## Task description
Where a line below has the string "link" in it, include it in the count, and give that count alone.

## Saved entries
.....
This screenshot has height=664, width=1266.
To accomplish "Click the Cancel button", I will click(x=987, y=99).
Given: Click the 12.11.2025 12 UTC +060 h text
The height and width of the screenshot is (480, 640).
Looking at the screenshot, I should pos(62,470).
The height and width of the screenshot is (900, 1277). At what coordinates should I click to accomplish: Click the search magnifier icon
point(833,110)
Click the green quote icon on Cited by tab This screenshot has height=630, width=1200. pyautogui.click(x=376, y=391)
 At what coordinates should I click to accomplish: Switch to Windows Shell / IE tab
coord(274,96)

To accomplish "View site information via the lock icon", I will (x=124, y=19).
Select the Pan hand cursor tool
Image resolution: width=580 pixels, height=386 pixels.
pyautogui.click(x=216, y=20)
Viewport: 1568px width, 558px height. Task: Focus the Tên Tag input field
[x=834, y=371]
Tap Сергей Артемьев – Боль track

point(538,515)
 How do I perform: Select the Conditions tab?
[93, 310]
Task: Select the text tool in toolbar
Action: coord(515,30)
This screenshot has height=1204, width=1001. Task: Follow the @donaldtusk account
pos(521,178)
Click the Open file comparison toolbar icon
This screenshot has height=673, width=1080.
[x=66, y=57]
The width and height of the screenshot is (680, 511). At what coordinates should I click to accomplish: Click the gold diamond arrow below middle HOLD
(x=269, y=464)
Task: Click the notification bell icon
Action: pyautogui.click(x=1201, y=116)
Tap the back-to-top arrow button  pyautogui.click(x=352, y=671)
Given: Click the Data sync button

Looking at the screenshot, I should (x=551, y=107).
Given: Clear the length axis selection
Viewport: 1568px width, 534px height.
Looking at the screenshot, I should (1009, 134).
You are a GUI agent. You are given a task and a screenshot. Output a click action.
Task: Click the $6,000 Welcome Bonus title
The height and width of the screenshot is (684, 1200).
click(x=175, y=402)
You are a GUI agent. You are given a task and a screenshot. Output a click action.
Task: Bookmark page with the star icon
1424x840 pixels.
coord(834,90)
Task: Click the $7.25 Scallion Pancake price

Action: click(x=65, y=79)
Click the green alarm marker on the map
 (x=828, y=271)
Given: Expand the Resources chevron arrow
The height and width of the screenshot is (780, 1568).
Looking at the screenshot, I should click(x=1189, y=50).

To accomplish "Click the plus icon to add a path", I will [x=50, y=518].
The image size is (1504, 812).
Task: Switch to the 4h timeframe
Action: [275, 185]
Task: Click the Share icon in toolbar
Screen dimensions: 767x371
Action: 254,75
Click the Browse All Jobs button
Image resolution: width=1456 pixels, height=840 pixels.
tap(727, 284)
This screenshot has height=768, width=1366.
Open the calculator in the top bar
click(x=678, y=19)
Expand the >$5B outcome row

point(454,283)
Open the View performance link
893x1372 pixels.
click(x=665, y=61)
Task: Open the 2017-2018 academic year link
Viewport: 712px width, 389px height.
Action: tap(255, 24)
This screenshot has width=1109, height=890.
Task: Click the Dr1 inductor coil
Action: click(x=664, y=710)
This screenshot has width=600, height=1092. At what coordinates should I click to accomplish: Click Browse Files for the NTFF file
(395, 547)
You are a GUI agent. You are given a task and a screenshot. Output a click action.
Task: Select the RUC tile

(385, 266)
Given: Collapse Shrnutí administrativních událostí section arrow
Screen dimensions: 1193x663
.....
## Written solution
2